I don't think you read my post properly.

^ Perhaps I am reading it wrong. There's a difference between checking every value (which I agree you'll have to do) and checking every subsequence (which you indeed do not have to do) in the MSS problem.

I agree that you will have to check every value in the maximum subrectangle sum problem, but I am hesitant to agree that you will have to check every subrectangle, for the same reason. It's possible you're right when you say you'll have to check every subrectangle, but you might be able to get away with less than O(n^2). I don't know.
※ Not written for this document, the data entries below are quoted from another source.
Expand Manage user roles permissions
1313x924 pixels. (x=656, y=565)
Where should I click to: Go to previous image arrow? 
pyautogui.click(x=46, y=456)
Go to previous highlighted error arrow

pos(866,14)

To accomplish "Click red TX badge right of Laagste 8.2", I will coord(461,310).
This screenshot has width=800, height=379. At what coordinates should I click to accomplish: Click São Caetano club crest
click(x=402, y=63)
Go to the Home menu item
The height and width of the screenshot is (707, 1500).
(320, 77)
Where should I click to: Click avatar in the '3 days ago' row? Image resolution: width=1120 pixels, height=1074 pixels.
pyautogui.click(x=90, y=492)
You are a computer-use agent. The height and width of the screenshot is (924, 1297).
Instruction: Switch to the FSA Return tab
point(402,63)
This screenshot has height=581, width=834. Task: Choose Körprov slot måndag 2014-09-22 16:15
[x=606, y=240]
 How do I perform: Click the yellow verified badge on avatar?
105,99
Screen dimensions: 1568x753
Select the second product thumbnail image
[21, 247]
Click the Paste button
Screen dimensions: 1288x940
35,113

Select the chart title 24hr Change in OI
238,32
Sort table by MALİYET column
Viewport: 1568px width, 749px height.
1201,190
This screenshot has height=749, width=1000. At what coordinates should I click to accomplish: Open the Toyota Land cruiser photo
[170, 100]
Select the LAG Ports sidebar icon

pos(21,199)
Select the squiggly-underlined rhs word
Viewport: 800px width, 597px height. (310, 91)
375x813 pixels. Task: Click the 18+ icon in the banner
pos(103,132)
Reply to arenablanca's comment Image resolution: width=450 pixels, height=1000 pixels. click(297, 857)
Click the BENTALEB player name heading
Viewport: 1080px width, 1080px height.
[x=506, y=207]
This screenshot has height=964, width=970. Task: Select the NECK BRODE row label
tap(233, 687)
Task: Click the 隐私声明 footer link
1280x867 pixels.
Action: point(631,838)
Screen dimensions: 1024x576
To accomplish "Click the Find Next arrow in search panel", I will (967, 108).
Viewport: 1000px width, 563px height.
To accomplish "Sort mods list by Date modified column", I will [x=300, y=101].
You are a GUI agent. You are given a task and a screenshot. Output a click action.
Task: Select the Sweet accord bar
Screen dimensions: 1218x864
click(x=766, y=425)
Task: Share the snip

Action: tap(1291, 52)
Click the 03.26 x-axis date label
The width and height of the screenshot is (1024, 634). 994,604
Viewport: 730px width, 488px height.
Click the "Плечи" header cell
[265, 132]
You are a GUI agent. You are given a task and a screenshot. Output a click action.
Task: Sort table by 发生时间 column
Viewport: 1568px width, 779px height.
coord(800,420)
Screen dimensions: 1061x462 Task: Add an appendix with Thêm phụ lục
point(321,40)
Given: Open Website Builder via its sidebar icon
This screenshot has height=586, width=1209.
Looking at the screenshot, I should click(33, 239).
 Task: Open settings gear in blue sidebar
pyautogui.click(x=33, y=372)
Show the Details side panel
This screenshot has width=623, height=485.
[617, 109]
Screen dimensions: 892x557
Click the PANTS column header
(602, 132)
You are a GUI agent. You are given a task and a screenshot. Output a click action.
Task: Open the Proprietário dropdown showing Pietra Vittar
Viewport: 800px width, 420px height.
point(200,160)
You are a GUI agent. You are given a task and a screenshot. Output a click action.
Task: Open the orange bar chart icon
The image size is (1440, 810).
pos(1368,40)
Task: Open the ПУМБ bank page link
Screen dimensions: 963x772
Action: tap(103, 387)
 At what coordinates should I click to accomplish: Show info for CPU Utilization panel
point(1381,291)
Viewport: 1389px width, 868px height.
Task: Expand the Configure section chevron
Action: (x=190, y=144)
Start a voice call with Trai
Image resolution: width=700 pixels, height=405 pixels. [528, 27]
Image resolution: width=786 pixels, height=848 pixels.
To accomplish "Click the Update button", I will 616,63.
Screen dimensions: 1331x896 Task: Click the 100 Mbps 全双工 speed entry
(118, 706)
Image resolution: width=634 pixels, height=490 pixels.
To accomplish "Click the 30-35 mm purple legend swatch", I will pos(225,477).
I apologize if I'm reading your post incorrectly.

For the MSS problem you build the sum of the most left subsequence then keep advancing through the main sequence by subtracting the most left element of the subsequence from the sum and adding the next element right after the subsequence.
So that's similar to the method I suggested for the rectangle.
If you can think of a more efficient method, go ahead. There's nothing that can be in a better class than O(n²), though (assuming n is the side length of the source square).

@OP: First work to get a O(n) solution to the maximum sum problem for a 1d array.
And after you get that, use that to your advantage for this problem. At best, you will
do O(n^3), if I'm not mistaken.

For the MSS problem you build the sum of the most left subsequence then keep advancing through the main sequence by subtracting the most left element of the subsequence from the sum and adding the next element right after the subsequence.

Agreed...

So that's similar to the method I suggested for the rectangle.

Possibly it is. I focused mostly on your assertion that you had to check every subrectangle, which may simply be a poorly-worded description of what you really had in mind. On the other hand, the literal meaning of that assertion may indeed be true; I just hesitate to declare that as truth when a similar problem has a better solution.

If you can think of a more efficient method, go ahead. There's nothing that can be in a better class than O(n²), though (assuming n is the side length of the source square).

First off, what is the efficiency of your method? I describe the potential efficiencies of my brute-force method with and without some rudimentary memoization. Probably better to let you do your own, lest I continue to have difficulties in the interpretation. I do agree that that you'll never do any better than O(n), where n is the number of elements, or O(n^2) where n is the length of the side of the input array (where the array happens to be square). That's pretty easy to see, and it's also true of the MSS problem... you have to look at all the elements before you can answer the question.